• _Excerpt to read_:
FIRST AMENDMENT TO LICENSE AGREEMENT

This First Amendment to License Agreement (“First Amendment”), is entered on January 5, 2017, by and among RAW ENERGY MATERIALS, CORP., a Florida corporation (“Licensor” or “Raw Energy”) and ROCKSTAR ACQUISITIONS, LLC, a Florida limited liability company, (“Licensee” or “Rockstar Acquisitions”). [Each is a “Party” and together are the “Parties.” All initially capitalized terms used in this First Amendment shall have the same meanings ascribed to them in the License Agreement.]

RECITALS

A.

Raw Energy, as Licensor, and Rockstar Acquisitions, as Licensee, entered into that certain License Agreement having an effective date of December 11, 2016 (“License Agreement”).  Raw Materials Corp, a Florida corporation (“Raw Materials”), joined in and consented in writing to certain terms and provisions in the License Agreement that applied to Raw Materials.


B.

Licensee has requested Licensor to expand the Licensed Territory under the License Agreement and Licensor is agreeable to do so, subject to the terms and conditions stated below.

• _Material provided_:

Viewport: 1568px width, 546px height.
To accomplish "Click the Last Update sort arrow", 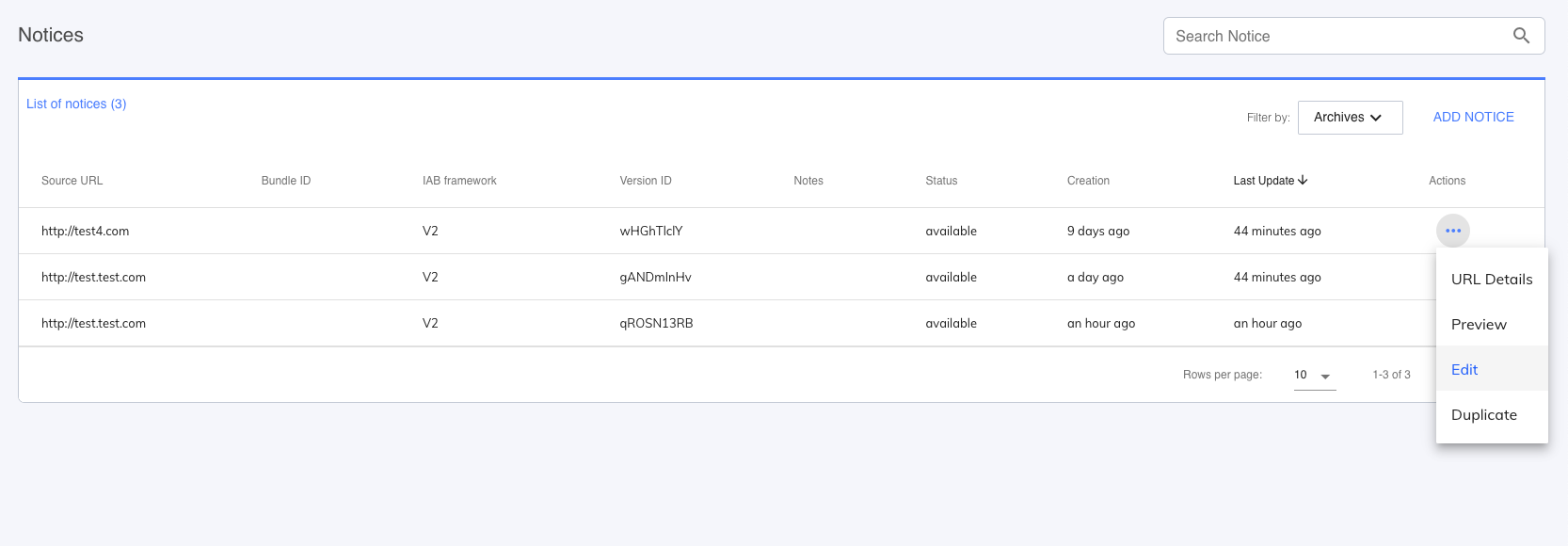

• _Short task_:
Copy out the license amendment excerpt above in full, word for word.

• _Finished exercise_:
FIRST AMENDMENT TO LICENSE AGREEMENT

This First Amendment to License Agreement (“First Amendment”), is entered on January 5, 2017, by and among RAW ENERGY MATERIALS, CORP., a Florida corporation (“Licensor” or “Raw Energy”) and ROCKSTAR ACQUISITIONS, LLC, a Florida limited liability company, (“Licensee” or “Rockstar Acquisitions”). [Each is a “Party” and together are the “Parties.” All initially capitalized terms used in this First Amendment shall have the same meanings ascribed to them in the License Agreement.]

RECITALS

A.

Raw Energy, as Licensor, and Rockstar Acquisitions, as Licensee, entered into that certain License Agreement having an effective date of December 11, 2016 (“License Agreement”).  Raw Materials Corp, a Florida corporation (“Raw Materials”), joined in and consented in writing to certain terms and provisions in the License Agreement that applied to Raw Materials.


B.

Licensee has requested Licensor to expand the Licensed Territory under the License Agreement and Licensor is agreeable to do so, subject to the terms and conditions stated below.